The Year of Desktop Linux. Again?
Jo Shields: Every year, for the last 10-odd years, the press have announced that "this is the year of desktop Linux", that everyone will start using it, and so on. Is 2005 another year like that or do you think that, this time, Linux will start to make a real impact?
Michael Robertson: I think, for Linux to reach meaningful numbers, you have to have some more meaningful penetration into more traditional retailers. If the only way to get Linux is to download it from the Internet, to burn it to CD and install it yourself, it'll remain at a 1 or 2% opportunity. I think that getting retailers who will ship pre-installed desktops and laptops is the big wild card. Hopefully that will happen this year, and if it does, I think you'll see Linux grow very rapidly.
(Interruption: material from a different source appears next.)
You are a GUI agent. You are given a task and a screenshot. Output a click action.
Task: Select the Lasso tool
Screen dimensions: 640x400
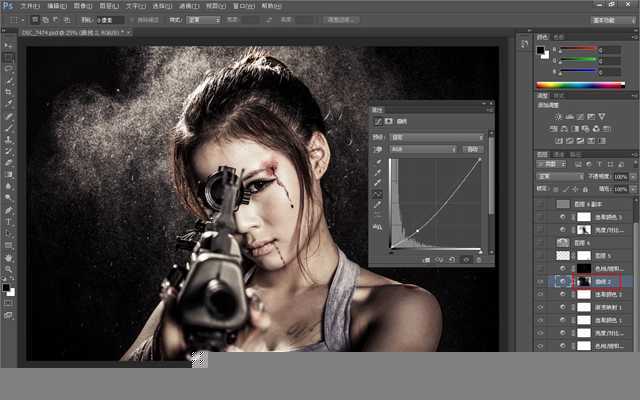click(8, 69)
Michael: But what I feel Linux needs is not more technology – it needs business development. THAT, you can't do for free on a weekend. You can code for free on a weekend to make Linux better, but you can't do business development on a weekend. So, I think, companies like Linspire will have a good impact - they're helping to make that happen.
Jo: If I go to Tiny, and try to buy a Linspire PC, the "We recommend Microsoft® Windows XP" is in bigger text than the model name, the company name, or anything else - and all I can get as options with the PC are Windows-only Lexmark printers, digital cameras, things like that. How long is it going to take for the companies that are supposedly pro-Linux to start selling hardware and software that IS pro-Linux?
Michael: Yeah, I think that Microsoft has incredible influence over the OEMs today. So, you're not going to change that over night, there has to be a trickle-down effect. So I think it's going to take time, you're going to have to probably have to live with that, "Tiny recommends XP Professional" for many years in the future. But the questions is, are they selling pre-installed computers. If they are, then that's the monumental first major step.
Jo: I've not had a chance to try Linspire 5, though I tried 4.5 briefly. What does Linspire 5 have over 4.5, what are the "amazing" new features that you've added?
Michael: More advanced hardware support, so even some of the high-end nVidia cards should work right out of the box. And there's 802.11 [wireless support] out of the box. So we've really worked hard on the hardware support; we've redone the user interface as well, trying to combine KDE, Mozilla and Gnome-based apps, to give them a similar feel. That's a big thing as well.